5) Related Party Disclosures
(A) Related parties and transactions with them as identified by the
management are given below.
(a) Major Shareholder
Mr. Abhey Kumar Oswal
(b) Key Management Personnel and their relatives:
Mr. Anil Bhalla
Mrs. Pratibha Bhalla (Wife of Mr. Anil Bhalla)
Mr. Atul Bhalla (Son of Mr. Anil Bhalla)
(c) Enterprises over which Major Shareholders, Key Management Personnel
and their relatives have significant influence:-
Oswal Agro Mills Limited, Aruna Abhey Oswal Trust, Lucky Star
Entertainment Limited, Atul Properties (P) Limited, Sohanaa
International (P) Limited, Mohan Dai Oswal Cancer Treatment & Research
Foundation.
(d) Enterprises under the control of the Company.
Universal Projects FZE (Subsidiary)
Oswal Engineering Ltd, Dubai (Subsidiary)

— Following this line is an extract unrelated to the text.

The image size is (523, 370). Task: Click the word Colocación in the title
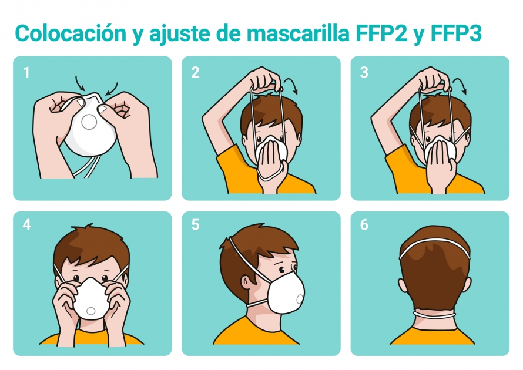click(x=71, y=33)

6) In the opinion of the management all current assets and loan &
advances as on 31 st March, 2010 have a value on realization in the
ordinary course of business at least equal to the amounts at which they
are stated in the Balance Sheet.
7) The contribution amounting to Rs. 1,313.51 Lacs for charitable
purpose made by the company in excess of the limit approved by
shareholders under section 293(i)(e) of the Companies Act, 1956 in
Annual General Meeting held on 29th September, 2007 is subject to the
approval of the shareholders.
8) During the year the company has received refund claims of Naphtha
duty of Rs. 20.81 lacs (Previous Year Rs. 1,189.00 lacs) and interest
of Rs.17.04 lacs (Previous Year Rs. 191.00 lacs) thereon which have
been included in under the heads "Miscellaneous Income" and "Interest
Others" respectively.
9) Balances written off / Loss in real estate business represent
business losses on settlement of real estate contracts which had to be
abandoned since these were not viable due to steep fall in real estate
prices.
10) Previous years figures have been re-grouped/re-arranged wherever
necessary to conform to the current years presentation.